Learning Compiler -- Intro, Lexical Analysis and Parsing

This is the summary of Stanford Compiler Lessons on Coursera

Intro

The basic steps of compile is

lexical analysis
parsing
semantic analysis
optimization
code generation

Lexical Analysis

the implementation of lexical analysis contains two things:

first, partition the input string into lexemes

Second, identify the token class of each lexeme

Notice that this method mostly use Left-to-right scan, and lookahead sometimes is required.

Token Class(In COOL)
- whitespace: : a non-empty sequence of blanks, newlines, and tabs
- keyword: “if” or “else” or “then” or …
- identifier: strings of letters or digits, starting with a letter
- integer: a non-empty string of digits
Regular Language

The regular expressions over ∑ are the smallest set of expressions including

In regular languages there are rules descirbed in sets like:
- ℇ (Epsilon)
- ‘c’ (Single Charactor)
- A + B (Union)
- AB (Concatation)
- A* (Iteration)
Formal Language

Let ∑ be a set of characters (an alphabet).
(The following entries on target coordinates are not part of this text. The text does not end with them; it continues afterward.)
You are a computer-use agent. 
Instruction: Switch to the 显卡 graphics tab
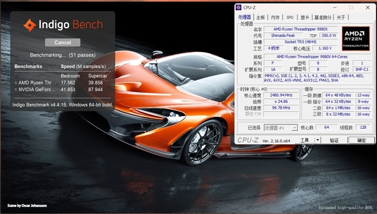click(305, 17)
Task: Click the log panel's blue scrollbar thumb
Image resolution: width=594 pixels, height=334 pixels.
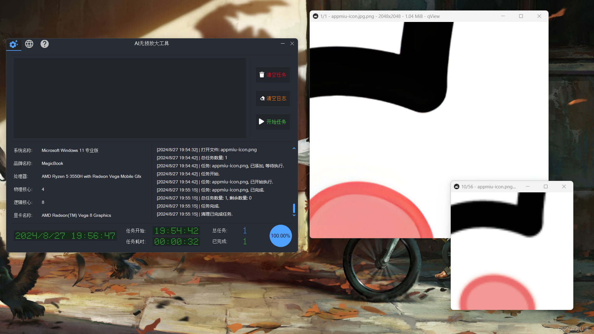Action: [x=294, y=208]
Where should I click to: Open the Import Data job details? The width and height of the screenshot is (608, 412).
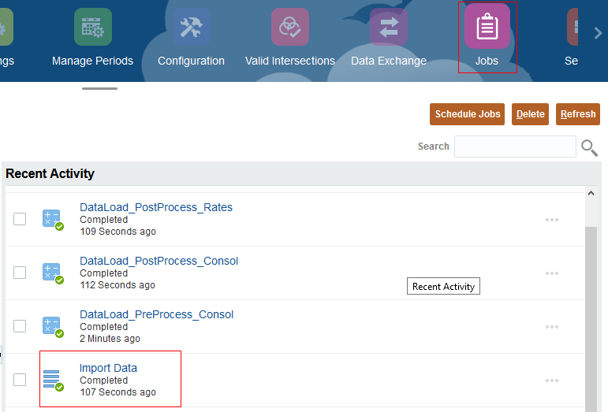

A language over ∑ is a set of strings of characters drawn from ∑ It is represeted as L(e) = M, where e stands for regular expression, M stands for set of strings. In formal languages I’ve learned that multiple syntaxs of regular language can only point to one semantic meaning, which is the formal language.
Lexical Specification
- Procedure:
  1. Write a rexp for the lexemes of each token class
  2. Construct formal language L(R), matching all lexemes for all tokens
  3. Let input be x1…xn For 1 ≤ i ≤ n check x1…xn ∊ L(R)
  4. If success, then we know that x1…xi ∊ L(Rj) for some j
  5. Remove x1…xi from input and go to (3)
  6. return ERROR token if all strings are not in the lexical specification
- Notice:
  - one regular expression should match as long as a string can be.
  - regular expression’s priority is determined by the specified order.
  - An Error match should always have the lowest priority
Finite Automata
- A finite automaton consists of
  - An input alphabet ∑
  - A set of states S
  - A start state n
  - A set of accepting states F ⊆ S
  - A set of transitions s1 (on input a) -> s2
- Deterministic Finite Automata (DFA)
  - One transition per input per state
  - No ℇ-moves
  - Faster to execute
- Nondeterministic Finite Automata (NFA)
  - Can have multiple transitions for one input in a given state (which may ends in different results)
  - Can have ℇ-moves
  - In general, smaller than DFA
Implementing Finite Automata
- Procedure: Lexical Specification -> Regular Expressions -> NFA -> DFA -> Table-driven Implementation of DFA
- NFA -> DFA
  - Epsilon Closure: Pick one state, then look at all the states it can reach by following epsilon moves.
  - So basically the transition is about finding epsilon closures in NFA of different inputs, then gather each epsilon closure up as one DFA state.
- A DFA can be implemented by a 2D table T (Acturally NFA can also do the trick,but the table would be huge…)
  - One dimension is states
  - Other dimension is input symbol
  - For every transition Si (on input a) -> Sk, define T[i,a] = k

Parsing

Finite Automata can really only express things where you can count modulus on k, where k is the number of states.

So we need parsing, which transfer sequence of tokens from lexer to parse tree of the program.